Festa per molti ma non per tutti: 5 milioni di italiani a lavoro tra 25 aprile e 1 maggio

Il settore dove la presenza degli occupati nei giorni di festa è più elevato è, come prevedibile, quello degli alberghi/ristoranti. Lo rivela la CGIA

(Teleborsa) Festività e lavoro: un tema sul quale si continua a dibattere e dividersi. Festa per molti. Ma non per tutti. 25 aprile e primo maggio di lavoro per  quasi 5 milioni di italiani: praticamente un occupato su 5. I dati dell’Ufficio studi della CGIA ci dicono che il settore dove la presenza degli occupati nei giorni di festa è più elevato è, come prevedibile, quello degli alberghi/ristoranti: i 688.300 lavoratori dipendenti coinvolti incidono sul totale degli occupati dipendenti dello stesso settore per il 68,3 per cento. Seguono il commercio (579.000 occupati pari al 29,6 per cento del totale), la Pubblica amministrazione (329.100 dipendenti pari al 25,9 per cento del totale), la sanità (686.300 pari al 23 per cento del totale) e i trasporti (215.600 pari al 22,7 per cento)

Secondo queste elaborazioni riferite al 2016, sono precisamente 4,7 milioni gli italiani che lavorano di domenica o nei giorni festivi. E una buona parte di questi sarà in negozio, in fabbrica o in ufficio anche domani e il prossimo primo maggio. Tra questi 4,7 milioni, 3,4 sono lavoratori dipendenti e gli altri 1,3 sono autonomi (artigiani,  commercianti, esercenti, ambulanti, agricoltori, etc.). Se 1 lavoratore dipendente su 5 è impiegato alla domenica, i lavoratori autonomi, invece, registrano una frequenza maggiore: quasi 1 su 4.

LA CRISI RIDISEGNA IL DI’ DI FESTA – “Negli ultimi 10 anni – ricorda il coordinatore dell’Ufficio studi della CGIA Paolo Zabeo –gli occupati nei giorni festivi sono aumentati soprattutto tra i dipendenti e in misura più contenuta anche tra gli autonomi. Nel settore del commercio, grazie alla liberalizzazione degli orari introdotta dal Governo Monti, una risposta alla crisi è stata quella di accrescere i giorni di apertura dei negozi. Con gli outlet e i grandi centri commerciali che durante tutto l’anno faticano ormai a chiudere solo il giorno di Natale e quello di Pasqua, anche le piccolissime attività, nella stragrande maggioranza dei casi a conduzione familiare, sono state costrette a tenere aperto anche nei giorni festivi per non perdere una parte di clientela”.
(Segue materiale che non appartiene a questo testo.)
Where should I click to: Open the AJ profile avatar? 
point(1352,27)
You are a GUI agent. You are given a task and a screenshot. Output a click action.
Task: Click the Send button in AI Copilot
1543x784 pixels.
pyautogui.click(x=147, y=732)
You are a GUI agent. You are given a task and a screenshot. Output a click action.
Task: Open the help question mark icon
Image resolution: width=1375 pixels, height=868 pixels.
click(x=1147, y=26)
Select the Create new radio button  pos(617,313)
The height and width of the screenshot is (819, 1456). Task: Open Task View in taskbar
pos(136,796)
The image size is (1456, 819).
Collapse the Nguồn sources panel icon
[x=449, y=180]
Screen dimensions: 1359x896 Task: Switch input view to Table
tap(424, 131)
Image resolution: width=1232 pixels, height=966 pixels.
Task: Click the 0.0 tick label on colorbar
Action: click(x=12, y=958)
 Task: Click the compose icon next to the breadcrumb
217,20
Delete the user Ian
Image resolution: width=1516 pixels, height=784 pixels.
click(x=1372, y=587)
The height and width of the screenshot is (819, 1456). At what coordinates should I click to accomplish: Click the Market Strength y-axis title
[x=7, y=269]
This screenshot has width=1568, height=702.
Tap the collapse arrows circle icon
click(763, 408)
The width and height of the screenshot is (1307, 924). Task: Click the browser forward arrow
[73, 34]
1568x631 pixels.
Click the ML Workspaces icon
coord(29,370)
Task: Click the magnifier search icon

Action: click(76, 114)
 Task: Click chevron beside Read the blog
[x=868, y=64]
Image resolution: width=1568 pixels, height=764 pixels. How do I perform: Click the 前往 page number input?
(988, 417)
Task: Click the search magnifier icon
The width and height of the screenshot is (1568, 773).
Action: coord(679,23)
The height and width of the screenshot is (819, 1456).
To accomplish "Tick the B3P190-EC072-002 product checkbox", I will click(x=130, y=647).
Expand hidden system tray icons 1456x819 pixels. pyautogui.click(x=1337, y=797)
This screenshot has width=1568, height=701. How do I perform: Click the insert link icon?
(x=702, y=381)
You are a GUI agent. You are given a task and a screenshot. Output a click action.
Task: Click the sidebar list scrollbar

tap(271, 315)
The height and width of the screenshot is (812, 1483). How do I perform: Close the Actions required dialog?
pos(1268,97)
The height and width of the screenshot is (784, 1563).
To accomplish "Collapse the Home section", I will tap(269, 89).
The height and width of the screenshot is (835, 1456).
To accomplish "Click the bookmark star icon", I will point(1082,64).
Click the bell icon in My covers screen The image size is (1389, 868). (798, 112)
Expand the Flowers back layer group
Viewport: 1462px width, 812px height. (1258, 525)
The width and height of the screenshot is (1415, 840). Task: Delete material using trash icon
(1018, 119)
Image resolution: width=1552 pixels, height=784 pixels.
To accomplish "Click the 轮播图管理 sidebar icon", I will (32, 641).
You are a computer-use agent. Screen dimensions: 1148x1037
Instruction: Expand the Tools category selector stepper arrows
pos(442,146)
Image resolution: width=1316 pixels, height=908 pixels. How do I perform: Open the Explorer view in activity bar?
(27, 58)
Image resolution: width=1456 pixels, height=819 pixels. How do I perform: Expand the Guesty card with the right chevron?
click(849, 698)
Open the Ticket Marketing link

DOMENICA NON E’ SEMPRE DOMENICA….– Le realtà territoriali dove il lavoro “domenicale” è più diffuso sono quelle dove la vocazione turistica/commerciale è prevalente: Valle d’Aosta (29,5 per cento di occupati alla domenica sul totale dipendenti presenti in regione), Sardegna (24,5 per cento), Puglia (24 per cento), Sicilia (23,7 per cento) e Molise (23,6 per cento) guidano questa particolare graduatoria. In coda, invece, si posizionano l’Emilia Romagna (17,9 per cento), le Marche (17,4 per cento) e la Lombardia (16,9 per cento). 

“Rispetto a qualche anno fa – conclude il segretario della CGIA Renato Masonanche i giovani sono più disponibili a lavorare la domenica e nei giorni festivi. Con poche possibilità di entrare stabilente nel mercato del lavoro, ogni opportunità viene accolta senza battere ciglio, anche se al Nord non sono poche le denunce sollevate da molte imprese perché faticano a trovare lavoratori disponibili a lavorare di notte e/o nei giorni di festa”.